LIST OF TASKS
a) List every compiler flag that the cuda-gdb thread below reports using for compilation.
b) According to the cuda-gdb thread below, which command was the only one that worked after the reinstall on the second 64-bit Ubuntu 10.10 system?

SELECTION
★ ★ ★ ★ ★ ★ ★

Yes, I’ve used those flags. I can try it out again in a bit, I’m using the latest Ubuntu 10.10 distribution, and this is about the only major toolkit bug I’ve seen. Interestingly, a similar behavior was seen on OS X, while I was running Aqua, that’s why I thought maybe it is not detecting the GPU properly, but then the info command did show a single GPU. I could never see any threads with the info cmds though. Let me try this once more on Linux, just to make sure.

Ok I’ve reinstalled everything on another 64-bit Ubuntu 10.10 system, and no, it’s not possible to step into kernels, and although the CUDA program runs correctly, cuda-gdb cannot detect any kernels or cuda threads or set focus on anything. The only command that works is info cuda system, which correctly reports my GF100. I’ve compiled with -arch=sm_20 -g -G

That is to say issuing

cuda kernel 0

doesn’t work.

Bump!

I still can’t debug at all and now that I have to track down some fairly tricky bugs, printf-ing has proved to just consume lots of time and help very little. Has anyone figured out workaround/fix?

I suppose for the start you should try the new CUDA 4.0 release. I will in due time.

Right, that was my hope as well, forgot to mention that I just tried it today and it does not work. It seems to happily step trough the CPU-code generated by nvcc, but it does not step into the kernel. Really strange…

I am suffering from the same problem, too, have you filed a bug report about it?

What is your platform and exact hardware? There may be troublesome configurations that the developers may not have had the chance to test. I was last using the OS X cuda-gdb and linux cuda-gdb from CUDA 3.2 on GTX-480 with no success. Exactly the same problem, you can’t step into the GPU code, can’t trace, only CPU threads worked, although the debugger seems to fire up all right.

★ ★ ★ ★ ★ ★ ★

RECORDS PROVIDED
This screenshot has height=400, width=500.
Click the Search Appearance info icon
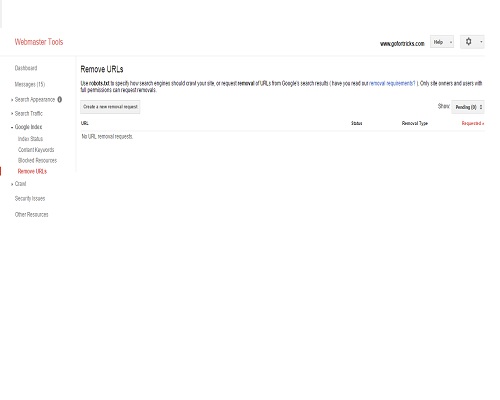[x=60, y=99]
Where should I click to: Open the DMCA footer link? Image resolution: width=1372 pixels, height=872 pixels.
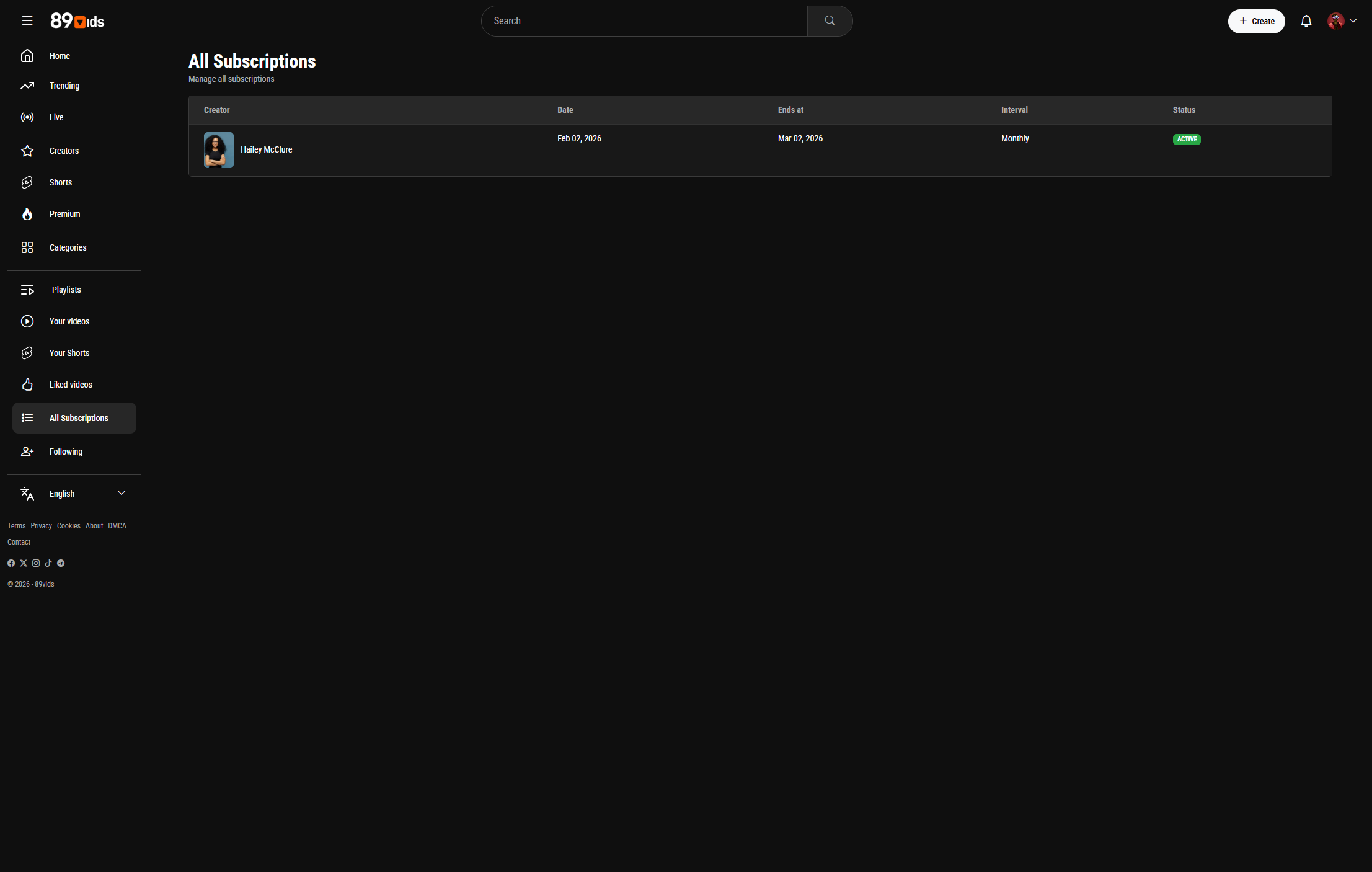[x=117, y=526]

★ ★ ★ ★ ★ ★ ★

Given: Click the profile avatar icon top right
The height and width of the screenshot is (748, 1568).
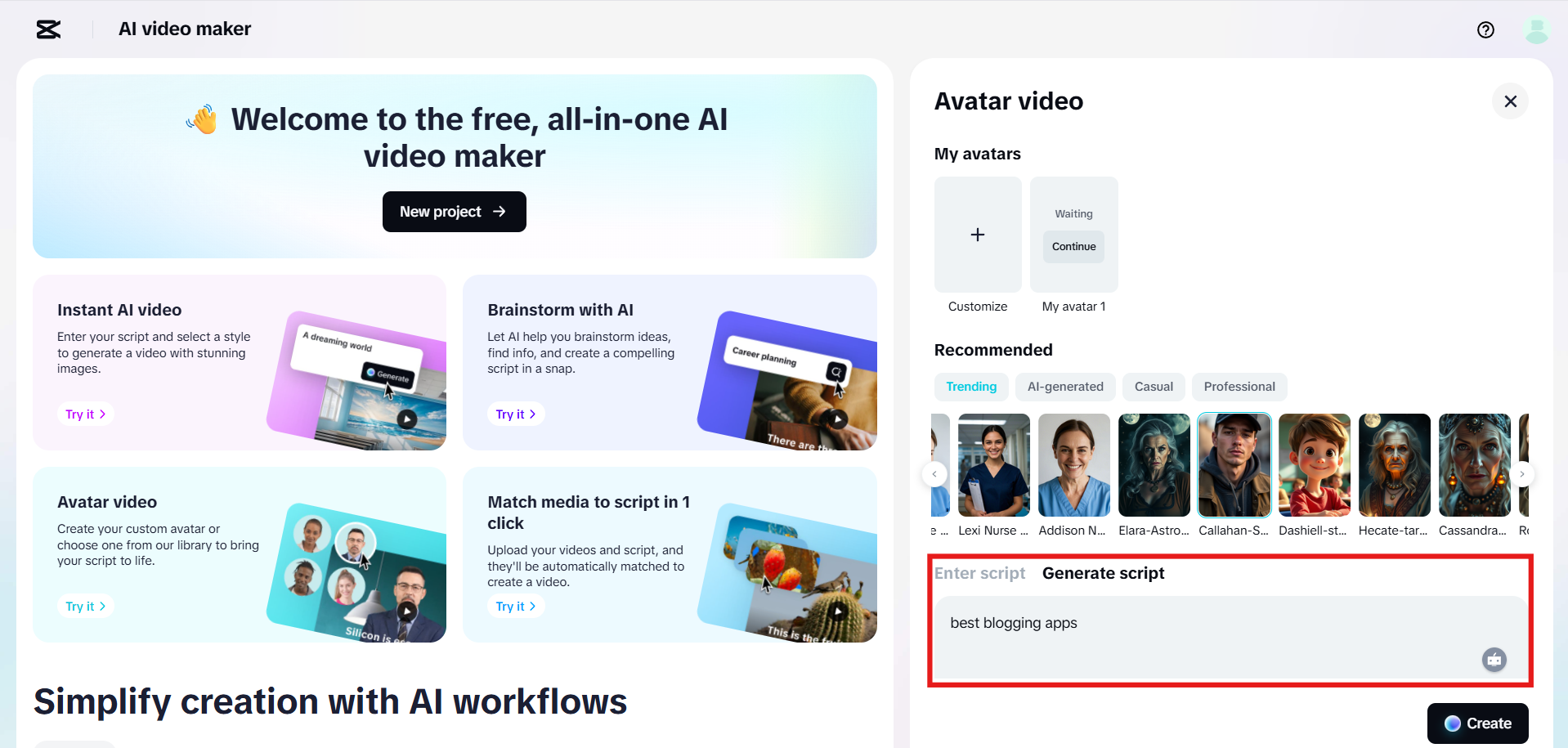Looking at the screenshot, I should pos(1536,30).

★ ★ ★ ★ ★ ★ ★

THE ANSWERS
a) -arch=sm_20, -g, -G

b) info cuda system